══ Extracted material ══
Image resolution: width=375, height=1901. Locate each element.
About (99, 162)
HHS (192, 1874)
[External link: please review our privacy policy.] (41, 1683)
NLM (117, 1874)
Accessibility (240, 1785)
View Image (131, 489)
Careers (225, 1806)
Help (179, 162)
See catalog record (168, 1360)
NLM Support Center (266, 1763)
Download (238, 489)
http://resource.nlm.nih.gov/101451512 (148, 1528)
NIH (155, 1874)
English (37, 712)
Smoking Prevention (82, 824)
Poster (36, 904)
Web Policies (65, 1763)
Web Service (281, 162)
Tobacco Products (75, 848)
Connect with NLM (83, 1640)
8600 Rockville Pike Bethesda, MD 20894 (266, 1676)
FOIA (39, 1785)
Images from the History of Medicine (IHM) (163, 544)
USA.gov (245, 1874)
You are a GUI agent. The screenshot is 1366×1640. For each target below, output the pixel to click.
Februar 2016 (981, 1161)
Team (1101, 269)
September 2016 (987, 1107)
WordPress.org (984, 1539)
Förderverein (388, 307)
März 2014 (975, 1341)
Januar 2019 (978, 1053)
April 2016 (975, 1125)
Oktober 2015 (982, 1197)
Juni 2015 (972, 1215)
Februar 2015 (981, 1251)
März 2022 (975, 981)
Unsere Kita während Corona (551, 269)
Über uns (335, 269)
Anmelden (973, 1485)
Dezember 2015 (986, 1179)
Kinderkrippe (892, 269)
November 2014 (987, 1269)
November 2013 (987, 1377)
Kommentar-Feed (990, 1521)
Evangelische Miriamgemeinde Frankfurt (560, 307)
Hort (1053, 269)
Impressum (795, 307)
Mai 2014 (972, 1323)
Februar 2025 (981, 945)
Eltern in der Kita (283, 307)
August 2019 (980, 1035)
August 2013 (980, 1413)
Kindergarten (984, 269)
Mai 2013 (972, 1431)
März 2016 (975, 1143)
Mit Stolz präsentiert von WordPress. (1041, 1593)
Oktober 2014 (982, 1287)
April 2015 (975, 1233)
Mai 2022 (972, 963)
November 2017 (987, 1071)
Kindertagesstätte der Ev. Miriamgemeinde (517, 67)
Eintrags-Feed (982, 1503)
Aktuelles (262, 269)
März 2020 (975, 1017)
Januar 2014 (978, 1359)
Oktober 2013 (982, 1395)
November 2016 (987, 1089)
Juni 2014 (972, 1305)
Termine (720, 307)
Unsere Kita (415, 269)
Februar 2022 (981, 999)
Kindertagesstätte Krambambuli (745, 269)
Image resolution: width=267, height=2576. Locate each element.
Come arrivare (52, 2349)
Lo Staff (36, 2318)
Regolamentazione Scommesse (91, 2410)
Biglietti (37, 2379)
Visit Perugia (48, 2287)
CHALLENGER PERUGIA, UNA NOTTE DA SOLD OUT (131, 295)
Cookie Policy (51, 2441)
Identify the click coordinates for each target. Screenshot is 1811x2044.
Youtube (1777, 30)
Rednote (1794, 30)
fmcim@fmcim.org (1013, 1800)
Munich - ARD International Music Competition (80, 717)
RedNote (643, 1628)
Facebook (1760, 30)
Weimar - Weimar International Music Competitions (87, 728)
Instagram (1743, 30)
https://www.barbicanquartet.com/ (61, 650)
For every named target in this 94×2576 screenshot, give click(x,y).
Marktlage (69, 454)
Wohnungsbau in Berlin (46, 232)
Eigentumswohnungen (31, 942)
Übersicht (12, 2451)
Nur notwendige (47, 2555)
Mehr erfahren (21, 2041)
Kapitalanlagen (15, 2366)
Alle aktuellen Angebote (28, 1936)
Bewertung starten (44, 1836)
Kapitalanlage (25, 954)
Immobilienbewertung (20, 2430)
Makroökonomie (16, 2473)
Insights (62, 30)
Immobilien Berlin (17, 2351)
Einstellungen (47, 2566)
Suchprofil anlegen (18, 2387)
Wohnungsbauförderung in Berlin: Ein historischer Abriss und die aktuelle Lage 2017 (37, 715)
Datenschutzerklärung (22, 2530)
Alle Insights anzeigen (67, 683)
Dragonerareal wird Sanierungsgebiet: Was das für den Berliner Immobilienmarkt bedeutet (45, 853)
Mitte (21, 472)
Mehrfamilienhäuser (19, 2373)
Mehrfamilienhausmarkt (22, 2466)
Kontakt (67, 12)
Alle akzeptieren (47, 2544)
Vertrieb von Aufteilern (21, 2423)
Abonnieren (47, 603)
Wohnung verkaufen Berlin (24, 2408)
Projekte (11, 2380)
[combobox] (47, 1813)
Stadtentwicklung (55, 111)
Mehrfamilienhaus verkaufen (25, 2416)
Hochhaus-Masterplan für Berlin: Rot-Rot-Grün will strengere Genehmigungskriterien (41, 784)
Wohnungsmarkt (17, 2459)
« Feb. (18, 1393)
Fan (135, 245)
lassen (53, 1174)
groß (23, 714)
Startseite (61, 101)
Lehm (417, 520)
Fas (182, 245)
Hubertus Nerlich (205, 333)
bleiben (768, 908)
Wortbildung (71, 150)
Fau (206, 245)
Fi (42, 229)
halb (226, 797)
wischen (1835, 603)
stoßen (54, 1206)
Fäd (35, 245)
═══
What is expected ▸ Number only, please: work out how many lines of the listing hold "Music".

The completed task ▸ 2